Prinzip 5: Prozesse, Kapazitäten und Systeme müssen vorhanden sein

Okay, jetzt haben wir umfassend darüber gesprochen, was Skalierung im engeren Sinne bedeutet und was in den Köpfen vieler Marketer und Unternehmer steckt, wenn darüber gesprochen wird. Ich gebe Dir jetzt eine Checkliste an die Hand, die Du berücksichtigen solltest, bevor Du das nächste Mal skalieren willst.

Deine Skalierbarkeits-Checkliste

Geschäftsmodell:

✅ Ist mein Geschäftsmodell 1: X oder X: X—fähig?

✅ Dominieren meine variablen Kosten im Vergleich zu meinen Fixkosten?

✅ Ist mein Geschäft noch rentabel, wenn umfangreich skaliert wird?

✅ Kann ich meine Dienstleistung auch in ein Produkt umwandeln?

✅ Kann ich einen großen Teil meines Fulfillments automatisieren?

✅ Sind meine Produkte auch maschinell reproduzierbar?

Produkt & Dienstleistung:

Ist meine Lösung so einfach, dass ich sie schnell und ohne hohen Aufwand replizieren kann?

✅ Ist der Kundennutzen so groß, dass es alles andere in den Schatten stellt?

Begeistert mein Angebot so sehr, dass es sich schnell rumspricht und damit auch viral wächst?

✅ Sind die Märkte und Nachfrage ausreichend groß?

✅ Wie verändert sich meine Marge, wenn ich skaliere?

Marketing & Vertrieb:

✅ Kann mein Vertrieb die zusätzliche Last im Zuge der Skalierung bewältigen?
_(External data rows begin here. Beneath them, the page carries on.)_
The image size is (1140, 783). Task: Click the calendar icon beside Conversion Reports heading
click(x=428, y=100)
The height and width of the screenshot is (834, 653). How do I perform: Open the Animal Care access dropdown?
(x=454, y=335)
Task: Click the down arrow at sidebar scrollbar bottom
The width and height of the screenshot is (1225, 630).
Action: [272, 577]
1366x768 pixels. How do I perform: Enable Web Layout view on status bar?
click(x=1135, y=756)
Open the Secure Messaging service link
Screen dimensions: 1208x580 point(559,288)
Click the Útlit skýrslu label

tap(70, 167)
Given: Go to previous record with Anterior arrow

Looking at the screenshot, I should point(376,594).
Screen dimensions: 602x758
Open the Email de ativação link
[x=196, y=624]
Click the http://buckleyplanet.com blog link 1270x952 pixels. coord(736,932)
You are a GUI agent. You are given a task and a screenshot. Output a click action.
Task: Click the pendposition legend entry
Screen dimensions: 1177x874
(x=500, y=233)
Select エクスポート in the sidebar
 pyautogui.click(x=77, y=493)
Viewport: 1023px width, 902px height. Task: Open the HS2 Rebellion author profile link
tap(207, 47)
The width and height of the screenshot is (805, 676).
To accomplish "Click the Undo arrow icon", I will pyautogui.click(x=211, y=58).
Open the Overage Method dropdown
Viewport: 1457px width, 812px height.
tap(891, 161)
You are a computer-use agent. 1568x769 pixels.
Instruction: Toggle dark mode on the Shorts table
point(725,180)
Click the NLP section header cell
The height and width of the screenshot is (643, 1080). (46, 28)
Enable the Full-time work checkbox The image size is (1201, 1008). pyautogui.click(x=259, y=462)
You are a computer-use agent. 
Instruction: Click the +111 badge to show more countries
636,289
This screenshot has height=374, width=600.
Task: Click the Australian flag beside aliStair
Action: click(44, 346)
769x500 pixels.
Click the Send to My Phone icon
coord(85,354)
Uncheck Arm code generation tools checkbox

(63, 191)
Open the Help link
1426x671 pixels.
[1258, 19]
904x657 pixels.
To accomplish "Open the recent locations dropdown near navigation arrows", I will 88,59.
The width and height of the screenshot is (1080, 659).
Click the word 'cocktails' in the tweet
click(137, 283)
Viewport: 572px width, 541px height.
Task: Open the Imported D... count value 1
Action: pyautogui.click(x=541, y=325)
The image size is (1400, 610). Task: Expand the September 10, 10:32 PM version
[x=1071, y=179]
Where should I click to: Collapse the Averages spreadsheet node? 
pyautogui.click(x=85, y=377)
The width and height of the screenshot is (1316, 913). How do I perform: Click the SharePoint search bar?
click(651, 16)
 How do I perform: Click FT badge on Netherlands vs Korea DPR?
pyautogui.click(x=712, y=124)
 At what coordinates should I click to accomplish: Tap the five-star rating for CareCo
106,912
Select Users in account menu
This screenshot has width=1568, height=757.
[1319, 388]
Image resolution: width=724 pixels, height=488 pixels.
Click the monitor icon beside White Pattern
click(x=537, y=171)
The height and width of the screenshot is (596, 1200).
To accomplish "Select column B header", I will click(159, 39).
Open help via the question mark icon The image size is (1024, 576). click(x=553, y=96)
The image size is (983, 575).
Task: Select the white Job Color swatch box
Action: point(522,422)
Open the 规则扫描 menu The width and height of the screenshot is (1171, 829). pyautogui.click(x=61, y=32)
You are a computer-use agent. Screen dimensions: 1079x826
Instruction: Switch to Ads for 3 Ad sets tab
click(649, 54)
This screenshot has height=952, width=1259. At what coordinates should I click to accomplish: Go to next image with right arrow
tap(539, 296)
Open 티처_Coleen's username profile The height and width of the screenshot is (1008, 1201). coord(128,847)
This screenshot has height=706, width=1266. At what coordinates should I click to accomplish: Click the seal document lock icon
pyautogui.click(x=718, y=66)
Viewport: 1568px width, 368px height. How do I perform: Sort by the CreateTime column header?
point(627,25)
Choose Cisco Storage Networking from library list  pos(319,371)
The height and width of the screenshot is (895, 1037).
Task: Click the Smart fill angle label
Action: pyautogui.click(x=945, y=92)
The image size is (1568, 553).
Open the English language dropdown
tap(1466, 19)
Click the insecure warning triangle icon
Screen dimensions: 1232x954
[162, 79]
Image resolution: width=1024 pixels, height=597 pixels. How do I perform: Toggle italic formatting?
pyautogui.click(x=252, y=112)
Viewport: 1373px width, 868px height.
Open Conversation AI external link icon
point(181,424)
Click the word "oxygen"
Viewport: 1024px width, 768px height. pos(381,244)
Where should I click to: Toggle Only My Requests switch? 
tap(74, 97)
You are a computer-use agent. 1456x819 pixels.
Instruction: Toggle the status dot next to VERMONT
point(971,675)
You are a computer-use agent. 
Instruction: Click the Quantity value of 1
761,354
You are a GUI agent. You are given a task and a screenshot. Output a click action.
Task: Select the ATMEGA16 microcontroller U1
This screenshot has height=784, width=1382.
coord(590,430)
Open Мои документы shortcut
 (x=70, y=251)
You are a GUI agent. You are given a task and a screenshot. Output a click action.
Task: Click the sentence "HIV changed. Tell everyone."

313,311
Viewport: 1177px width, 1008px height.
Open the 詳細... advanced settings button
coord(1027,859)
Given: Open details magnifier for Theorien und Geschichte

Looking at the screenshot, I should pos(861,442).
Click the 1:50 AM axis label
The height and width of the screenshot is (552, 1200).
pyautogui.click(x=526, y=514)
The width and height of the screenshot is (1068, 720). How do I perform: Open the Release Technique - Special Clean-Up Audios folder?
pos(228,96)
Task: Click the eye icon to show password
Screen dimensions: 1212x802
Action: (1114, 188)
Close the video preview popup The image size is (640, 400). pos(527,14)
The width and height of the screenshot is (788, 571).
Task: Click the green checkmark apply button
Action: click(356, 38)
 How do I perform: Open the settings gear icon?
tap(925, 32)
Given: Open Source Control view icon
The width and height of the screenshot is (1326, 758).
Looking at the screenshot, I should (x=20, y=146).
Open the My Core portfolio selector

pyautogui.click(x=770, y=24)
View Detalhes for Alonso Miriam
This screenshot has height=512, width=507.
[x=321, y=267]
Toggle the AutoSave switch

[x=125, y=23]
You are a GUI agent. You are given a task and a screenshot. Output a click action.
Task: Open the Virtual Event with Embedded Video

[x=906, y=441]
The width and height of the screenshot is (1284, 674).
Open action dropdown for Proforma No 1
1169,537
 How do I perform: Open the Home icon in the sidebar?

✅ Ist mein Budget angemessen, um ausreichend Daten während der Skalierung zu sammeln?

✅ Ist mein Budget angemessen, um genügend Werbedruck aufzubauen?

✅ Habe ich die nötigen Systeme, Strukturen und Prozesse geschaffen, um zu skalieren?

✅ Habe ich meine Marketing- und Vertriebsstrukturen ausreichend stark validiert, um eine höhere Last durch Skalierung zu rechtfertigen?

✅ Kenne ich meine Zahlen so gut wie meine Westentasche? Vor allem CLV und CAC.

✅ Hat meine Marketing-Botschaft virales Potenzial?

✅ Kann ich sicherstellen, dass mein durch Skalierung entstehendes Wachstum nachhaltig ist?

Diese Fragen solltest Du Dir gestellt haben, bevor Du das nächste Mal über Skalierung in Deinem Unternehmen oder mit Deinem Kunden nachdenkst. Skalierung ist nicht einfach nur ein Modewort, wobei es gerne von hiesigen Gurus als Buzzword ausgeschlachtet wird, um schnelles Geld oder Erfolg zu versprechen. Es steckt jedoch viel mehr Überlegung und Planung dahinter, um ein Produkt oder eine Dienstleistung durch Marketingaktivitäten erfolgreich zu skalieren. Und genau das möchte ich Dir hiermit ans Herz legen. Mach Dir mehr Gedanken bevor Du direkt den Schritt in die Skalierung wagst. Alles, was Du vorher machst, nennt sich validieren und experimentieren. Und das ist auch gut so. Habe Geduld und erfülle die nötigen Bedingungen. Schritt für Schritt und mit dem richtigen Mentor, Partner oder Team an Deiner Seite.

Fazit: Skalieren ist eine Fähigkeit, die viel Durchblick erfordert

Skalierung ist und bleibt eine große Herausforderung, vor allem deshalb, weil so viele Zahnräder im Unternehmen davon berührt werden. Du bist als Marketer demnach auch gefragt, wie ein Unternehmer zu denken und die unterschiedlichen Märkte, Wertschöpfungsketten zusammenhängend zu betrachten. Mit meiner Checkliste hast Du schon mal ein grundlegendes Werkzeug, um das Thema Skalierung erfolgreich zu starten. Je nach Branche, Kunde und Produkt ergeben sich dann prinzipiell auch unterschiedliche Strategien. Skalierung im Marketing bedeutet immer auch Skalierung im Unternehmen, weil Marketing so ausgerichtet ist, dass es auf die Unternehmensziele einzahlt.

Ich wünsche Dir von Herzen ganz viel Erfolg bei Deinem Skalierungs-Vorhaben und für Dein Unternehmenswachstum und hoffe, dass Du viel Wertvolles aus diesem Artikel für Dich mitnehmen konntest. Ich freue mich auf Dein Feedback.